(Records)
======

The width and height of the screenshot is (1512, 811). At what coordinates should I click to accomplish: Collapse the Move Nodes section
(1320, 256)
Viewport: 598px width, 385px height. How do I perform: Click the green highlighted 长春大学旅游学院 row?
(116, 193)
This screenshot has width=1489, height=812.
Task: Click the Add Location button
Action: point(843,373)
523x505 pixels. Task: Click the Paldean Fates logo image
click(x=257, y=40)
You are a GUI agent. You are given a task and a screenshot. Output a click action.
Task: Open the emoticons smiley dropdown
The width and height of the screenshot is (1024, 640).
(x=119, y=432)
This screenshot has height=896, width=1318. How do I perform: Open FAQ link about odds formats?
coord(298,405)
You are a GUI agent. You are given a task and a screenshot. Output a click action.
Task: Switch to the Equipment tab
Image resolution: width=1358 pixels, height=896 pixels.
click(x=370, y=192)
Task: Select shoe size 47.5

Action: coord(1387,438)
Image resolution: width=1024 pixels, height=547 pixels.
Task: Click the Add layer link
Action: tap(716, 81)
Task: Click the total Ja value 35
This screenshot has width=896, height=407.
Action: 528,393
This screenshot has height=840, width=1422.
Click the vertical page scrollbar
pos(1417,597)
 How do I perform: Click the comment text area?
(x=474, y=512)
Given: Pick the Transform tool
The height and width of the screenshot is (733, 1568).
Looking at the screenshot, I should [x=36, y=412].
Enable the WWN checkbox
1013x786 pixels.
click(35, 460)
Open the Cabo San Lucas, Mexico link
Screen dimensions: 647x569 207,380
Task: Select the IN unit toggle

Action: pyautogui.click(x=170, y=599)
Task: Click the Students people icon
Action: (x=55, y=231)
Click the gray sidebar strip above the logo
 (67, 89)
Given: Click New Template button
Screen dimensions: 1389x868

======

Aim ->
Filter the records above and copy each line that contains the word "logo".

Task output ->
523x505 pixels. Task: Click the Paldean Fates logo image
Click the gray sidebar strip above the logo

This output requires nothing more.